I loved rnrc. Didn't get any dizzy spells. It's indoors, dark, and the music is distracting.

 

[torinsmom]

I loved rnrc. Didn't get any dizzy spells. It's indoors, dark, and the music is distracting.

I am more worried about the big G force, since supposedly that can make the herniation worse or make it recur. I get dizzy on the tea cups and carnival swings, but not on roller coasters

 

[t_daniels]

I am more worried about the big G force, since supposedly that can make the herniation worse or make it recur. I get dizzy on the tea cups and carnival swings, but not on roller coasters

Hm. I don't know much about Chiari.:\ I know the forces can occasionslly mess with shunts in hydro patients.
Let me check with some internet Chiari friends, if you want.

 

[Panotchr]

I have two daughters with Chiari malformations. One has had surgery the other has not. Our neurosurgeon says no way to roller-coasters and other big rides.
My girls also have Ehlers Danlos Syndrome so they have instability in their necks. One of my daughters is already fused.
I would say no ride is worth your safety and/or health.

 

[t_daniels]

A few Chiari friends seem to agree.
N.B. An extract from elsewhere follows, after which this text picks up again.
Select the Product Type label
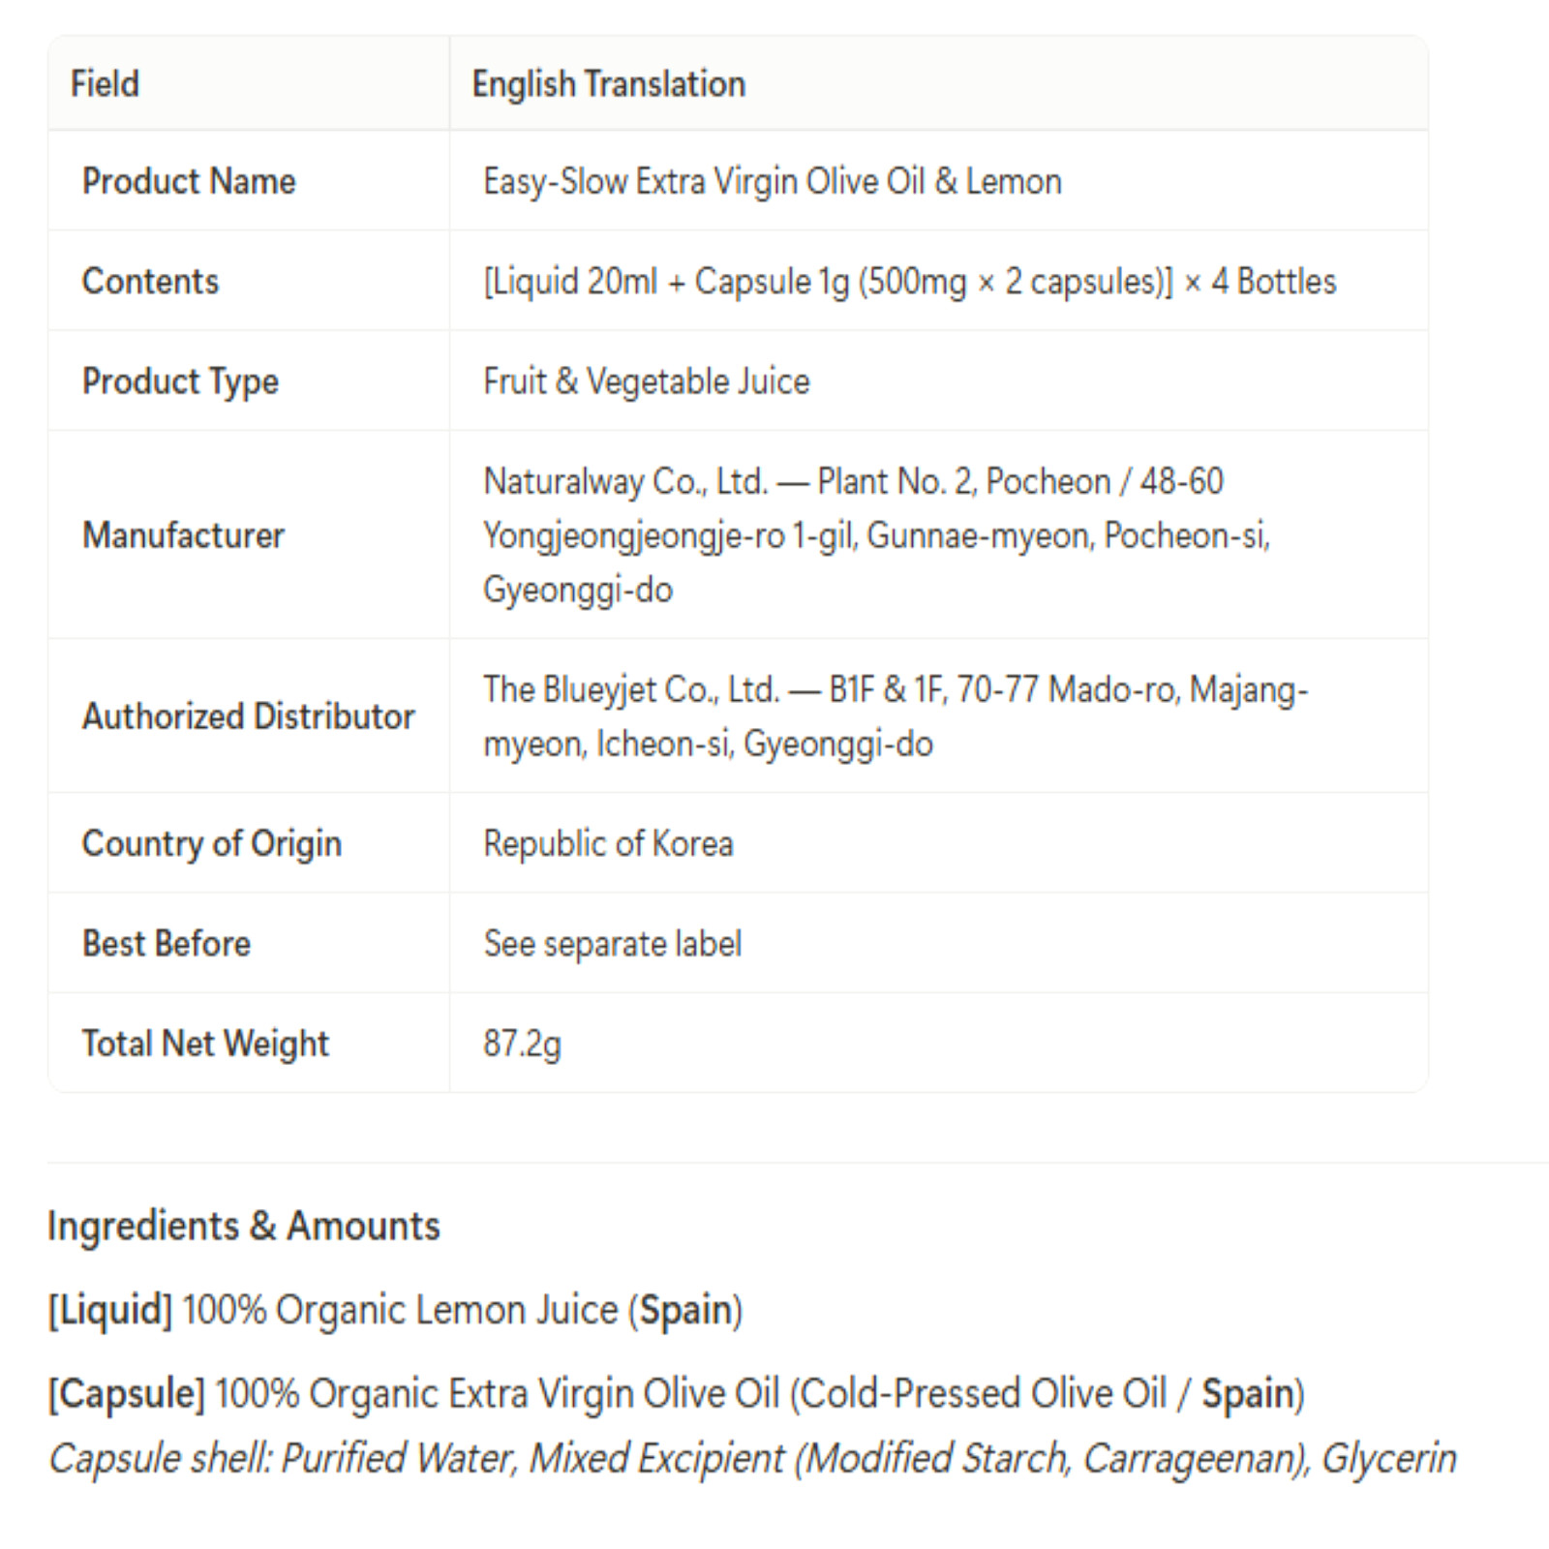 [x=180, y=381]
Neuro said no coasters .or sky diving, etc.

 

[torinsmom]

I guess each patient is different. I would never do anything like skydiving or bungee jumping, but my recent MRI suggests that riding the Disney coasters hasn't changed the status of my decompression. My surgery was in 2003, and I started riding the smaller coasters again in 2005. EE is the wildest I have done, and I don't plan on doing anything wilder. Truthfully, I am more worried about the danger of having a car accident, since that is what caused me to start having symptoms in the first place.

 

[t_daniels]

I guess each patient is different. I would never do anything like skydiving or bungee jumping, but my recent MRI suggests that riding the Disney coasters hasn't changed the status of my decompression. My surgery was in 2003, and I started riding the smaller coasters again in 2005. EE is the wildest I have done, and I don't plan on doing anything wilder. Truthfully, I am more worried about the danger of having a car accident, since that is what caused me to start having symptoms in the first place.
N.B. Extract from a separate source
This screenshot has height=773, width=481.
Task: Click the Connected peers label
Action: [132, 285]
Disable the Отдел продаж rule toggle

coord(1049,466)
Very true. Just like with hydrocephalus, (my condition) some peoples ns say no coasters. Some peoples ns say it should be fine. Kinda nuts.

 

[Mikeyto_96]

I have Chiari (7mm) and Spina Bifida...I've been told all my life no roller coasters or high-g rides. The brain and spine are nothing to mess with especially to someone with any type of disability or injury. I would not take the chance.

 

[torinsmom]

I have Chiari (7mm) and Spina Bifida...I've been told all my life no roller coasters or high-g rides. The brain and spine are nothing to mess with especially to someone with any type of disability or injury. I would not take the chance.

My NSG did say no roller coasters from when he discovered the chiari until at least a year after the surgery. This was before the surgery and him seeing exactly what was going on when he got into my head. At that point, I was very close to hydrocephalus, as my herniation was really wide. At night, when I was lying down, so little CSF was flowing that I would get terrible headaches. During the day, I had a small flow on one side.

When the NSG did my surgery, he cauterized the dead brain tissue and my brain "bounced" back into place. He did the normal stuff they do as well(removed a part of the skull and top vertebrate to make more room for my big brain)

At my one year followup, he said I could do whatever felt comfortable to me. He said I would have symptoms if something was too much and I should listen to my body. I didn't ask him specifically about roller coasters. I started slow on rides like BTMRR and had no symptoms. Like I said, my recent MRI showed my brain looking normal except for evidence of the surgery, so it looks like I am one of the people who can do the less intense roller coasters.